Take the substitute cheque, for example. Back when the Check 21 Act took effect, paper reprints of original cheques were common in the clearing process while some banks ramped up to fully electronic settlement. Ten years on, Britain deemed substitute cheques an unnecessary extra step, and is set to launch its own system without them.
Then there’s the technology itself. Perhaps the most notable example lies in the area of fraud prevention, where starting from scratch has its advantages. Britain’s system is supposed to include a nationwide duplicate detection system so that a customer could not, say, deposit a cheque at Barclays, then turn around and deposit the same cheque at HSBC without being detected. That’s currently a sore spot for banks in America, where that level of inter-bank cooperation was never built, and so this type of scheme has become a semi-regular occurrence. Several attempts have been made to establish a cross-referencing system, but none have gained the critical mass to be successful on a wide scale.

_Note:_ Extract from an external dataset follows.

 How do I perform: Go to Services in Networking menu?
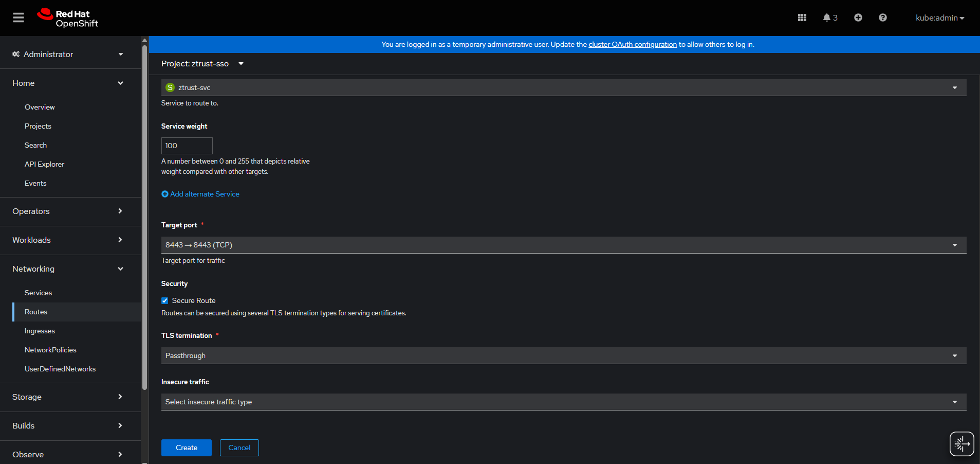click(39, 293)
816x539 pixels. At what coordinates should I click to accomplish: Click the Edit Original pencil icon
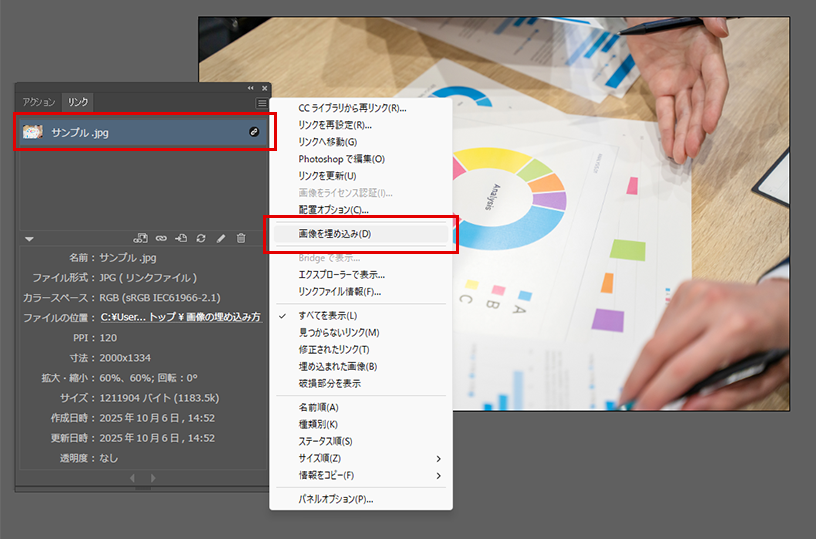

That reveals one of the macro-level truths about clearing and imaging technology: Once the infrastructure is laid down, it’s much harder to go back and change things than to build it in from the start. Take UV-imprinted cheques – another phenomenon that’s common in the rest of the world but virtually unused in the USA. Several countries have taken the opportunity to introduce UV while switching to image-based clearing, and all new scanners are of the type that can detect UV light in addition to the visible spectrum. In the U.S., neither the cheques nor the UV-equipped scanners are in use, so introducing them would require a massive investment to re-issue every cheque and replace every scanner in the country – essentially “tearing up” the entire system and rebuilding it. (While we would be very happy about this as a maker of scanners, we imagine that it would please just about no one else.)
Not that it’s we Americans’ fault for being “behind the times” on things like UV – when we started scanning cheques, the technology to create a UV scanner didn’t exist. But the important lesson is that, when there comes an opportunity to build or rebuild the infrastructure from the ground up, it’s a good idea to stop, take a look around, and make sure it’s done right the first time.